I’m starting to wonder how many stores simply dump returned items back on the shelves for resale, without ever checking them. Perhaps it’s laziness, perhaps it’s deliberate. (i.e. "Maybe whoever buys this damaged item just won’t bother re-returning it…")

I’ve run into three cases now, where I’ve bought something from a store, only to find the item was very obviously used.

Canadian Tire
I bought one of those George Foreman style grills as a gift for my wife.

When she opened it, we got a bit of a surprise — the grill was covered in grease, crumbs, and bits of what looked like melted cheese. Obviously this was a used and returned item.

The response I received from them was hardly what I expected. It was very much a "Yeah?" response. I eventually worked my way up through several levels of bored retail staff who were not in the slightest bit interested with my frustration, and found myself speaking with a manager. You would think that the manager would at least be SLIGHTLY concerned — even if it was just a front to pacify an angry customer. Nope…

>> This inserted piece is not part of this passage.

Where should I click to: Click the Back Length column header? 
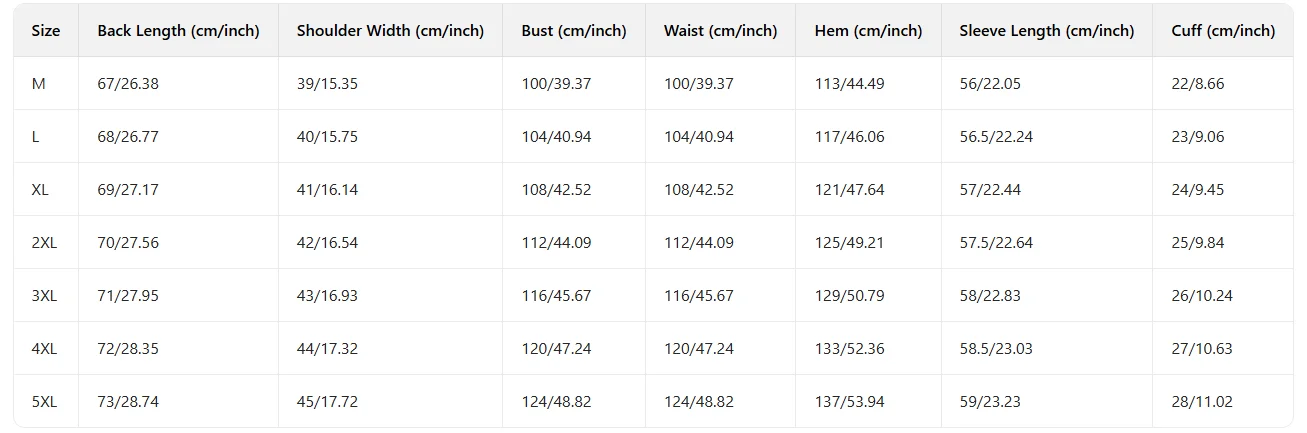pos(178,31)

I returned it for a refund and bought a new one (I think it was new…) elsewhere.

Walmart
This Halloween, I bought one of those skull-fogger machines. When I got it home and opened it up (this was the day before Halloween…) it was very clear that this, too, was something that had been used and returned. I imagine someone bought it for a Halloween party, and then simply returned it the next day.

What I ended up with, was a fogger machine with no fogger liquid, except for about an inch that was left in the machine. The instructions were gone, the bracket to mount the machine to something was gone, and the foam packing was all crushed.

Walmart’s response was certainly better than Canadian Tire’s, however. When I told them I didn’t want to return the fogger — I was just annoyed they’d sold me an incomplete and essentially useless product — they told me to keep the fogger, and still come into the store for a full refund. They also tried (so they said) to find a bottle of the fogging liquid at their other stores, and suggested some other stores to try.

Revy (Rona)
This time, I bought a tube of silicone for some outdoor work I was doing. The tube was already open and partially used when I opened it up. Since this was only a couple of dollars, and there was still enough silicone left in the tube, I never mentioned anything to Revy.

However, it really started to make me wonder about this pattern. How many stores simply dump returned items back on the shelves without bothering to check them? Even more interesting is the attitude some stores have toward customer service. Perhaps the Canadian Tire staff I dealt with didn’t feel they needed my business. I’d be surprised, however, if the execs at the top shared that same attitude.